- Directed by: Briar March
- Produced by: Leanne Pooley
- Starring: Valerie Adams
- Cinematography: Mark Lapwood
- Edited by: Margot Francis; Dion Schmidt;
- Production company: Eight the Story Department
- Distributed by: Transmission Films
- Release date: 12 October 2022;
- Running time: 90 minutes
- Country: New Zealand
- Language: English

= Dame Valerie Adams: More than Gold =

2022 New Zealand documentary film

Dame Valerie Adams: More than Gold is a 2022 New Zealand documentary film, focusing on the life of Tongan-New Zealand Olympic shot putter Valerie Adams.

==Synopsis==

The film follow's Adams' life through her upbringing in Tonga and South Auckland and her professional sporting career, and follows Adams as she prepared for her fifth Olympic games appearance at the 2020 Summer Olympics.

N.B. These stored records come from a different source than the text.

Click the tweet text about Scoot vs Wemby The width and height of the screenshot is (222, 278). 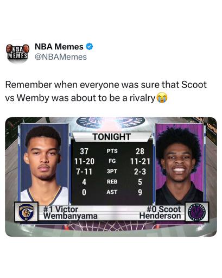[x=106, y=91]
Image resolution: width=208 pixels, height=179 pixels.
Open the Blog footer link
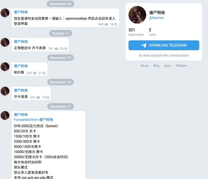point(156,66)
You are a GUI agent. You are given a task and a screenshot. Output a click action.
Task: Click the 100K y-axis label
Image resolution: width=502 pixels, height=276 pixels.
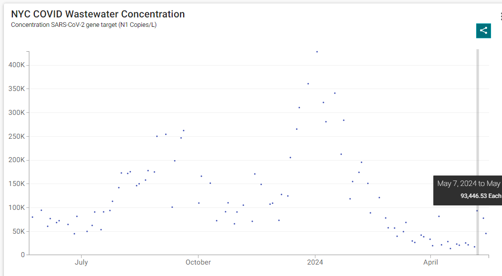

The film also addresses issues Adams faced in her life and sporting career, including childhood bullying, losing her mother at 15, racism, in vitro fertilisation, and recovery from surgery.

== Production ==

The film was directed by Briar March, and was produced by Leanne Pooley. The film is a mix of archival footage, interviews and animation, including interview footage with Adams' younger brother Steven Adams and her former coach Kirsten Hellier.

== Release ==

The film debuted on 12 October 2022 at SkyCity Auckland, and received a wide release in New Zealand cinemas on 20 October. As of November 2022, it is the fourth highest grossing film of New Zealand origin at the New Zealand box office for 2022.